__Exercise goal__
Copy every line from the data below in which the string "Close" can be found.

(Data to examine)

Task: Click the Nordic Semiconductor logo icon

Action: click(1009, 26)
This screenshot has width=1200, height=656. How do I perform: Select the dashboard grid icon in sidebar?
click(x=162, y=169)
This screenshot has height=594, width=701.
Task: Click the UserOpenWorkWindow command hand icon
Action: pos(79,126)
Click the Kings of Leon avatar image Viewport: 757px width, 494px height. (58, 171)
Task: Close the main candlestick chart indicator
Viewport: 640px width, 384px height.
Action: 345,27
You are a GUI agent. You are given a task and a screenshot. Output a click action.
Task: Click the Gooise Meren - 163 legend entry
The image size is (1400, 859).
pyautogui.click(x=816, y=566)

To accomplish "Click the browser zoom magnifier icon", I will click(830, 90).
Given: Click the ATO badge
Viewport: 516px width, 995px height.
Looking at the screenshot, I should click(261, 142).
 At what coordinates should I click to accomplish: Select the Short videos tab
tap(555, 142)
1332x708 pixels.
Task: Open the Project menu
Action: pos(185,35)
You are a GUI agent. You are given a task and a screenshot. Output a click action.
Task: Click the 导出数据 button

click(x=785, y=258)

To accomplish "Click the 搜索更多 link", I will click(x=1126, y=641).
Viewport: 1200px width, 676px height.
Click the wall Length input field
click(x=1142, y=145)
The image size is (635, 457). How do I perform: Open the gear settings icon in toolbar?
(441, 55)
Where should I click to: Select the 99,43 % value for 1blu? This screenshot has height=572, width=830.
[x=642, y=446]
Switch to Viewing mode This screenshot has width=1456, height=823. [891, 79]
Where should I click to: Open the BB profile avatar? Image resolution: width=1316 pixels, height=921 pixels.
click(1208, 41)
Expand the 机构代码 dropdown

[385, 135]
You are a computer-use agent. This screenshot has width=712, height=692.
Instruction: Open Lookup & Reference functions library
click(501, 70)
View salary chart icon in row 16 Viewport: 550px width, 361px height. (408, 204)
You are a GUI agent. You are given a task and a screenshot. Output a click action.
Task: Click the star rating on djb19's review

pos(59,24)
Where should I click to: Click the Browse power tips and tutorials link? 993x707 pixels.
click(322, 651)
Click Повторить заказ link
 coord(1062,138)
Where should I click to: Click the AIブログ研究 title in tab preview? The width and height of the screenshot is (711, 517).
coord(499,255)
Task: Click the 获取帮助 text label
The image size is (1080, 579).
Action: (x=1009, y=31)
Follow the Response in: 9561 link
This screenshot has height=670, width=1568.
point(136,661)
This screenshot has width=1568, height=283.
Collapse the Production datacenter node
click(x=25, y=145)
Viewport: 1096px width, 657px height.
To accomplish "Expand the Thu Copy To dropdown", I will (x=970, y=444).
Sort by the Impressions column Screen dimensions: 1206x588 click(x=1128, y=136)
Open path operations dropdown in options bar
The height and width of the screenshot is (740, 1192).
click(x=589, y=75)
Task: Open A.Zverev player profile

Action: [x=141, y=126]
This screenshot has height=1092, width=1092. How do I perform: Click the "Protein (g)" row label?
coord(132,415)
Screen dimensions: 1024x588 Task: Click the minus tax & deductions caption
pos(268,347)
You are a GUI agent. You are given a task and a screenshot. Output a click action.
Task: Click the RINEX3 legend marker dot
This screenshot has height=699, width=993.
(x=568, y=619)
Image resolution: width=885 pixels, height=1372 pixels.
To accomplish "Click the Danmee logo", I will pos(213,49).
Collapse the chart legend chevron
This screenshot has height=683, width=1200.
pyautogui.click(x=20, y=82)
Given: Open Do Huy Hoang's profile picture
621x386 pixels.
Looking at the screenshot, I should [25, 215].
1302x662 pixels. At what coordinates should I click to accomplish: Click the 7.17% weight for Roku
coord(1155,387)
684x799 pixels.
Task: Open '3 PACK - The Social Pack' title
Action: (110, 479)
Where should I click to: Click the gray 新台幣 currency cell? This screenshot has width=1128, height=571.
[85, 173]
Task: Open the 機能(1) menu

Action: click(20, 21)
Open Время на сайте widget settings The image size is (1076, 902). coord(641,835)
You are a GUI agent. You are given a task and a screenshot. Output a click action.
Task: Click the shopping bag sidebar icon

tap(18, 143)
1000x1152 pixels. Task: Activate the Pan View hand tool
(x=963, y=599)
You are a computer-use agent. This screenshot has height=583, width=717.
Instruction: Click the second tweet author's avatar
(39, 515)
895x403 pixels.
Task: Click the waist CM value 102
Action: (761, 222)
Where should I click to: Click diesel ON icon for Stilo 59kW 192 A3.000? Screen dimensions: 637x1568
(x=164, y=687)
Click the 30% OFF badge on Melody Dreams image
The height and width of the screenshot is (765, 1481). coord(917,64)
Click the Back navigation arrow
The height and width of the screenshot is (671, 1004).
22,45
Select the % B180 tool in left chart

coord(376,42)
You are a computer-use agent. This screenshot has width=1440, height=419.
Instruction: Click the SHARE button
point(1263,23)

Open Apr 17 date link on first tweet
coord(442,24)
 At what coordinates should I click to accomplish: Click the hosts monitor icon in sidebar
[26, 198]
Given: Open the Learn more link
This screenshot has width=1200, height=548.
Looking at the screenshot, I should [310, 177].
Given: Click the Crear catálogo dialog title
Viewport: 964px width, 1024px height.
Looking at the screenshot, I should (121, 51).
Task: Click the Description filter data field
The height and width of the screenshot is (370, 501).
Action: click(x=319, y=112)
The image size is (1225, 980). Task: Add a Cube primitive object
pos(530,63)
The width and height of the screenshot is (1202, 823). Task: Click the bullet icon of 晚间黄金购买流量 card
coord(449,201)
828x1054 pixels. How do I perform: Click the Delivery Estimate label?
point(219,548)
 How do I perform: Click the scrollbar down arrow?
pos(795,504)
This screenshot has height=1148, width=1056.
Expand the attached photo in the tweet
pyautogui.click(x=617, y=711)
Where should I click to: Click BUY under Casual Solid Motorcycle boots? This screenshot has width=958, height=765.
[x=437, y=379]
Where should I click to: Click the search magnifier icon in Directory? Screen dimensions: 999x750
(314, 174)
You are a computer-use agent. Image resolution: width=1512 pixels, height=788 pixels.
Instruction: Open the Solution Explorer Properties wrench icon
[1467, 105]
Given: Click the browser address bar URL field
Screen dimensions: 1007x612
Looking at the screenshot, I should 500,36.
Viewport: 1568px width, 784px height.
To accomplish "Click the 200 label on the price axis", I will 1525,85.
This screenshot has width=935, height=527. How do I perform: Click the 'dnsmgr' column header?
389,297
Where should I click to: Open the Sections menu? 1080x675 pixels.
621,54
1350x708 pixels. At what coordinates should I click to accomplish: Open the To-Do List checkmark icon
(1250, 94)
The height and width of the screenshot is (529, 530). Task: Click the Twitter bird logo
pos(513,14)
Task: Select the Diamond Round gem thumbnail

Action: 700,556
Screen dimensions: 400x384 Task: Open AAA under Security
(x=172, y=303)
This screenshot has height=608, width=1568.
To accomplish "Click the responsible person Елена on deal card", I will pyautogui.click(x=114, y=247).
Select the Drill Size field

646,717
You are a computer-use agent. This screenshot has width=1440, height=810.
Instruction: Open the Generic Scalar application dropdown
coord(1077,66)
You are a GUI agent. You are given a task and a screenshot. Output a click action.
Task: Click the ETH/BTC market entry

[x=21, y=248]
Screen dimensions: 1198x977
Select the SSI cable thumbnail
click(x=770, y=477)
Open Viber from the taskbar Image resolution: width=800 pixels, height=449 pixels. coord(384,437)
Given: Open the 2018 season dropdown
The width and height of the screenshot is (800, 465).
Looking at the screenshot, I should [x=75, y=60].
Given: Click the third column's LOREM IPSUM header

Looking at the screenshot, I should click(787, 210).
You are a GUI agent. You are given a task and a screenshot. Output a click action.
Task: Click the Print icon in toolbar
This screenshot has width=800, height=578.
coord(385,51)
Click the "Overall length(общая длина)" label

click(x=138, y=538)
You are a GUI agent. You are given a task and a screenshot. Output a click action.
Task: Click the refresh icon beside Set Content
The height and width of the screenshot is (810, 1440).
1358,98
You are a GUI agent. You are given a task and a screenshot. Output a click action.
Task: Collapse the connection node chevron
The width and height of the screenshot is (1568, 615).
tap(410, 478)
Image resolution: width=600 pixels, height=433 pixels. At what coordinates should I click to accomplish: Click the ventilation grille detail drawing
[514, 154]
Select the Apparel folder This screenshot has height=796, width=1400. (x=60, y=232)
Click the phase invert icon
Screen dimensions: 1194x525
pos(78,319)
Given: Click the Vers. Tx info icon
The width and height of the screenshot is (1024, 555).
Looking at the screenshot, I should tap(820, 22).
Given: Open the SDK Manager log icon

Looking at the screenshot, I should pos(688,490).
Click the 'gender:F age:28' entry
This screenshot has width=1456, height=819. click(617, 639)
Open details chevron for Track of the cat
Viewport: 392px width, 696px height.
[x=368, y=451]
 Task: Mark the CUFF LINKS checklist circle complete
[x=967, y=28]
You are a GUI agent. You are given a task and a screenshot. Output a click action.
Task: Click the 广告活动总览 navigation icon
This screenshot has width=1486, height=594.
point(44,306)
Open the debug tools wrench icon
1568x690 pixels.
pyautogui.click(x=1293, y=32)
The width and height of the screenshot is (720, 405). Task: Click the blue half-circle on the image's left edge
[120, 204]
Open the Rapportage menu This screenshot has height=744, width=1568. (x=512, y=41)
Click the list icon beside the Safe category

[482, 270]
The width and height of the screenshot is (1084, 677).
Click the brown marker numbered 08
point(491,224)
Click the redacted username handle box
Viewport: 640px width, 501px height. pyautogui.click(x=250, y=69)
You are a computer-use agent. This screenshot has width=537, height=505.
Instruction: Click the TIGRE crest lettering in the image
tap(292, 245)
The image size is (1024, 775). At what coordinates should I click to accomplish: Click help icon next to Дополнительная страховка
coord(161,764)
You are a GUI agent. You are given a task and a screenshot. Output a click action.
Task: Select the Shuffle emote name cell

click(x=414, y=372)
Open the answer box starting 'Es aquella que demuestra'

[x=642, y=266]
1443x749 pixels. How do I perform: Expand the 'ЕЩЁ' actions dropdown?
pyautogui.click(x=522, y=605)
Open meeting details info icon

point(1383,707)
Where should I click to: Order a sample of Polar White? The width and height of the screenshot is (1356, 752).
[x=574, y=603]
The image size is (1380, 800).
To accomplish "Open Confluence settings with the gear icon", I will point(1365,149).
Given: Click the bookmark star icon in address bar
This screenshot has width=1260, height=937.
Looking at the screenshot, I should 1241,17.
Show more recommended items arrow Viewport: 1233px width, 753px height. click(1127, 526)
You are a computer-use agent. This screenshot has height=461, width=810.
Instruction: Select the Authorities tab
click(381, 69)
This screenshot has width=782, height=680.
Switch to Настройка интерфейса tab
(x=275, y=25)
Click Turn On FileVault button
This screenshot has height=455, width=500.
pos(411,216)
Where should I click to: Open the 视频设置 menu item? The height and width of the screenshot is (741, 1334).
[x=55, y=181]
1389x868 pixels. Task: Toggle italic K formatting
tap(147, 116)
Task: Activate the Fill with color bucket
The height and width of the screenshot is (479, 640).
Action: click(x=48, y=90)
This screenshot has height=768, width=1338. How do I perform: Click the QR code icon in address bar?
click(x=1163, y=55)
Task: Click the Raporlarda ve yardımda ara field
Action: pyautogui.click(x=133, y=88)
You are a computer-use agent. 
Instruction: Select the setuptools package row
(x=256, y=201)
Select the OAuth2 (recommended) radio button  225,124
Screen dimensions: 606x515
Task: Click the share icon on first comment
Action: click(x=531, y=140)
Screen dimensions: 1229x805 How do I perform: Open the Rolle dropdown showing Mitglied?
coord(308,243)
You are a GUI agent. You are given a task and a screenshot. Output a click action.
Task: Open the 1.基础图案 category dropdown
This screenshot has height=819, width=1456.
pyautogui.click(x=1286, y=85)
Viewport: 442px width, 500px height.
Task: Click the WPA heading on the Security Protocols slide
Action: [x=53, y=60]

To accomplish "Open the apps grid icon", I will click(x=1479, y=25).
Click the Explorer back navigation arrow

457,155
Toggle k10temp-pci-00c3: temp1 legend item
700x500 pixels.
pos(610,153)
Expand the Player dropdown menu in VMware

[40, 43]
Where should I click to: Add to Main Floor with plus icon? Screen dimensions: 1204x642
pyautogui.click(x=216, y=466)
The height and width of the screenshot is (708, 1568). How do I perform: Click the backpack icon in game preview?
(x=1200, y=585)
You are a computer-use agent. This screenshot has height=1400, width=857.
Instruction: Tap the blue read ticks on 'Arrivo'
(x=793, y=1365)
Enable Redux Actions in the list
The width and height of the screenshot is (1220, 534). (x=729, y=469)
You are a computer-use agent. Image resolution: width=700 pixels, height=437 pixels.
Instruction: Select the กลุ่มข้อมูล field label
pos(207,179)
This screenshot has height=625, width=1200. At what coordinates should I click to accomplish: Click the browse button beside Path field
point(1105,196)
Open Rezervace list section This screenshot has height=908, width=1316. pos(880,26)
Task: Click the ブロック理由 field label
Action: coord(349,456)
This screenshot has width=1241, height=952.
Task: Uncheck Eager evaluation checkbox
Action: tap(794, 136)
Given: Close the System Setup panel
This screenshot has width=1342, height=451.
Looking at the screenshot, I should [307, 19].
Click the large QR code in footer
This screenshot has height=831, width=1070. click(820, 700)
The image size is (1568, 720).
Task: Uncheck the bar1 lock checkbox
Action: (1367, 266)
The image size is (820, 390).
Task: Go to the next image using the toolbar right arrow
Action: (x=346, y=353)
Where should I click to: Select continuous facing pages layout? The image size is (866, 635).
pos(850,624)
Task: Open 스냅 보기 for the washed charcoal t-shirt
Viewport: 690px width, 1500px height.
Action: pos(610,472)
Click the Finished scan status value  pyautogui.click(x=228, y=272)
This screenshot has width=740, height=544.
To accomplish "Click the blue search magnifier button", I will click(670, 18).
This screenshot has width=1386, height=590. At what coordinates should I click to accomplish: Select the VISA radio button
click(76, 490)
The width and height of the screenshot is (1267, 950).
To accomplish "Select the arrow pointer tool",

(End Data to examine)

__Your response__
Task: Close the main candlestick chart indicator
Given: Close the System Setup panel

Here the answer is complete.